Less sexism, same great taste!

Our Super Bowl XLVIII ad panel noted more optimism and patroitism, fewer cheap jokes and sleazy sight gags this year. Advertisers spent $4 million per 30-second spot to pitch their brands, employing celebrities — Arnold Schwarzenegger, Danica Patrick, Stephen Colbert, David Beckham, Laurence Fishburne — and puppies. “Maybe it’s the uptick in the economy, but a lot of the ads seem to play to a less cynical mindset,” said Aaron Stern of gyro.

Which ads were most effective?

Budweiser Puppy Love
 
 

A Lab puppy falls in love with a Clydesdale, to the tune of “Let Her Go” by Passenger. When the puppy is sold, the horse jumps the fence to run after the beloved pup. Reunited, they’re “Bestbuds.”
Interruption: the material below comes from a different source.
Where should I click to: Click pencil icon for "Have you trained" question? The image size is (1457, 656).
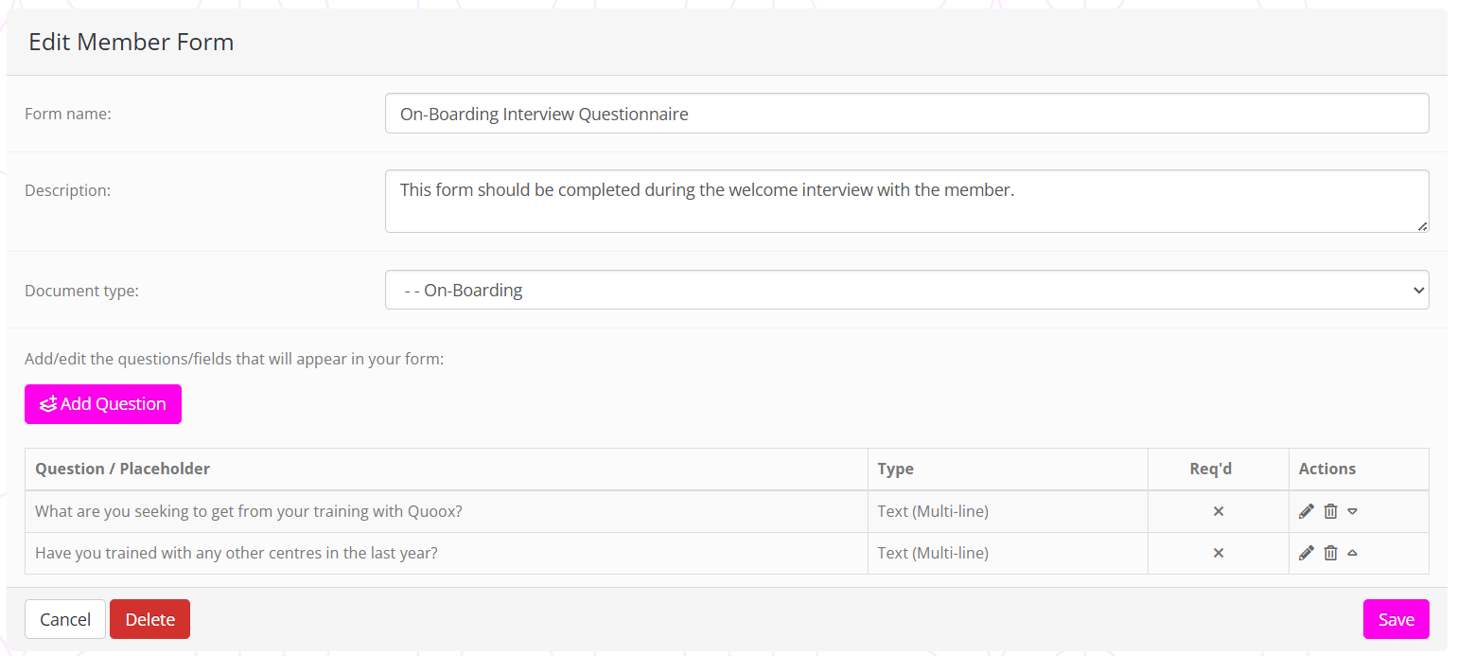click(x=1307, y=553)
From the panel: Robinson: “The marketers realize that no one can resist a puppy, especially when it falls in love with a Clydesdale. Yet there is something ambiguous about the ad. Sound and image are mismatched. It’s a sad, sad song. The melancholy song undermines the “cuteness” of the story.” Wagner: “Following its emotional “Brotherhood” which topped the charts last year, Budweiser’s traditional Clydesdale spot looks to be another winner. We all love the majestic Clydesdales and the story continues with a new pal for the big steed: an adorable puppy. Is that fair? From bonding with his trainer to bonding with a puppy? Yes, all’s fair in love and Super Bowl Admeter wars (more than 24 million hits on YouTube). Tugging at the heart strings in a classy way makes for an effective ad.” Stern: “Not the most conceptual/original idea, but sweet and memorable, all about appealing to the masses.”


Jaguar “Good to be bad”

Sir Ben Kingsley, Mark Strong, and Tom Hiddleston as British villains in a high-speed chase through London, describe themselves and the attributes of the new F-Type Jaguar.